Dodge did something nobody in his crew had ever seen. He stopped running. He struck a match and lit the grass in front of him, creating a small oval of burned ground. Then he lay down in the ash and called for his men to do the same. His idea was simple but alien: burn away the fuel ahead of the fire, then shelter inside the burned patch. The coming wall of flame would have nothing to consume where he lay.
Not one of his men followed him. They ran. Thirteen of them died on that hillside. Dodge survived.

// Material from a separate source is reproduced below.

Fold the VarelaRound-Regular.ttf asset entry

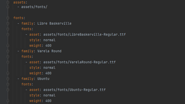(x=8, y=62)
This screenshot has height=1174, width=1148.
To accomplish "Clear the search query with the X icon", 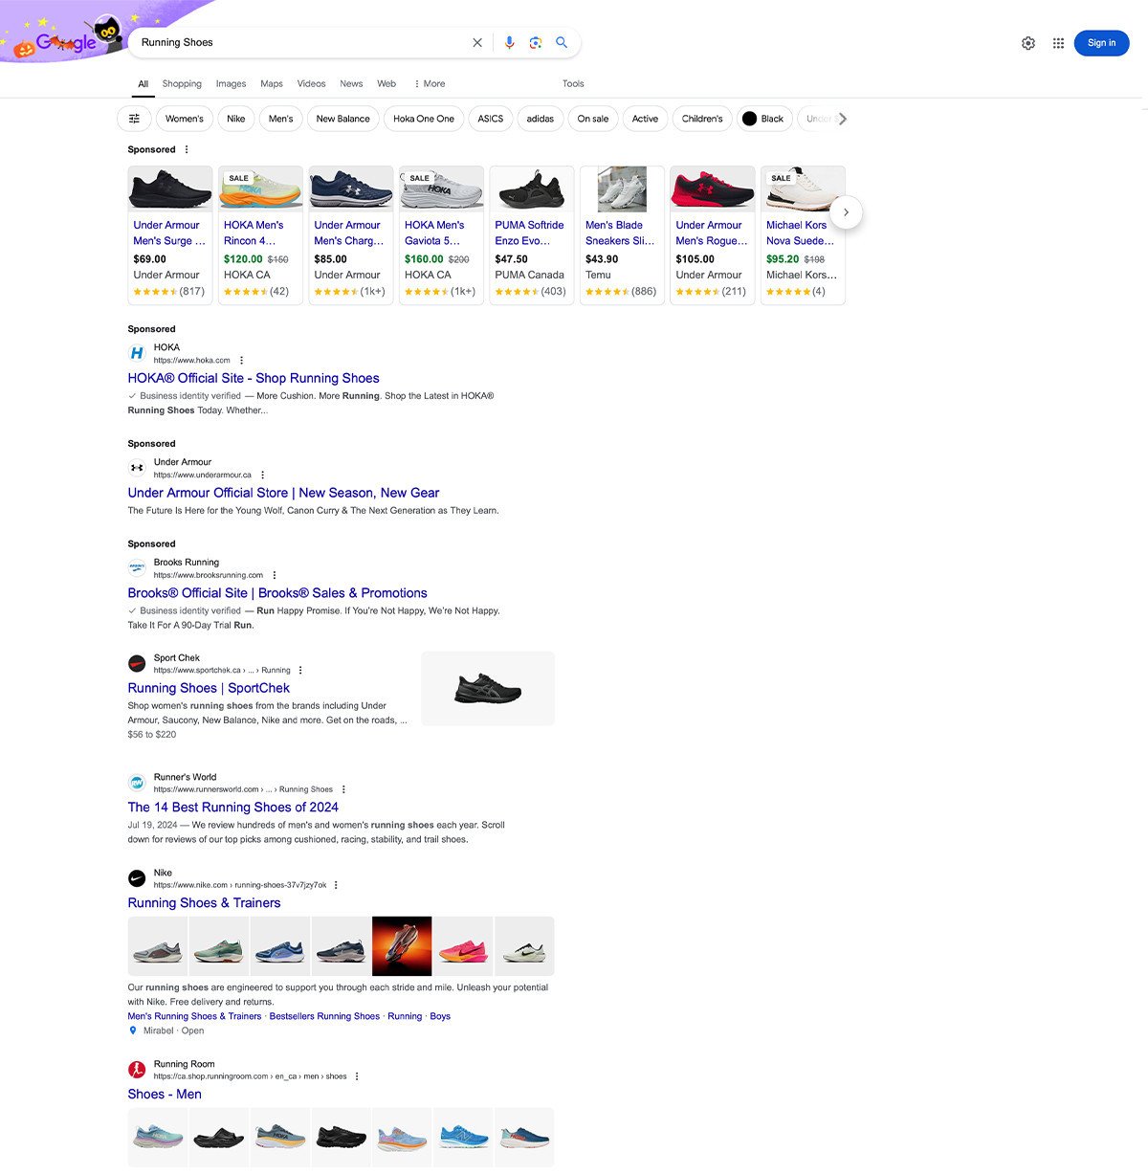I will [476, 42].
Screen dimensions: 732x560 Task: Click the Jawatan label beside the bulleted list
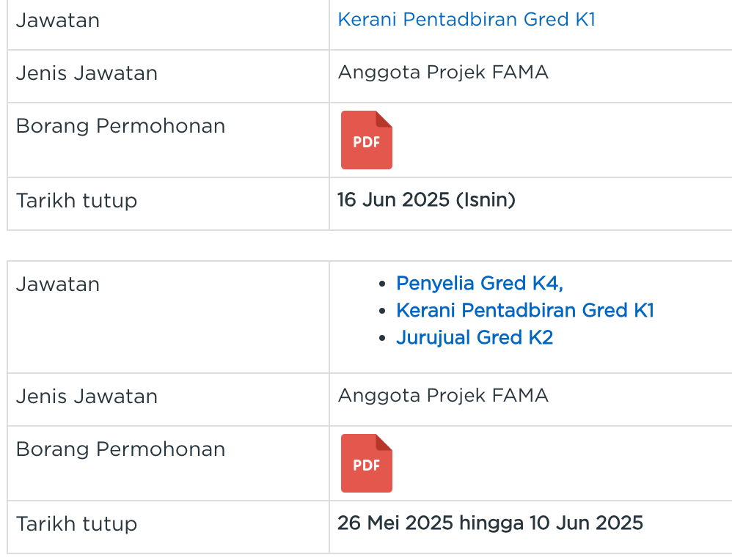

The official inquiry afterward struggled to explain why the crew didn't follow their leader. The men weren't cowards. They were experienced. But in the heat and the terror of the moment, the instruction to lie down in a burning field and set fire to the ground in front of you was not something their brains could process as a survival strategy. It contradicted everything they had been trained to do. Running was what you did. Running was what firefighters knew. And so they ran, even when running was certain death.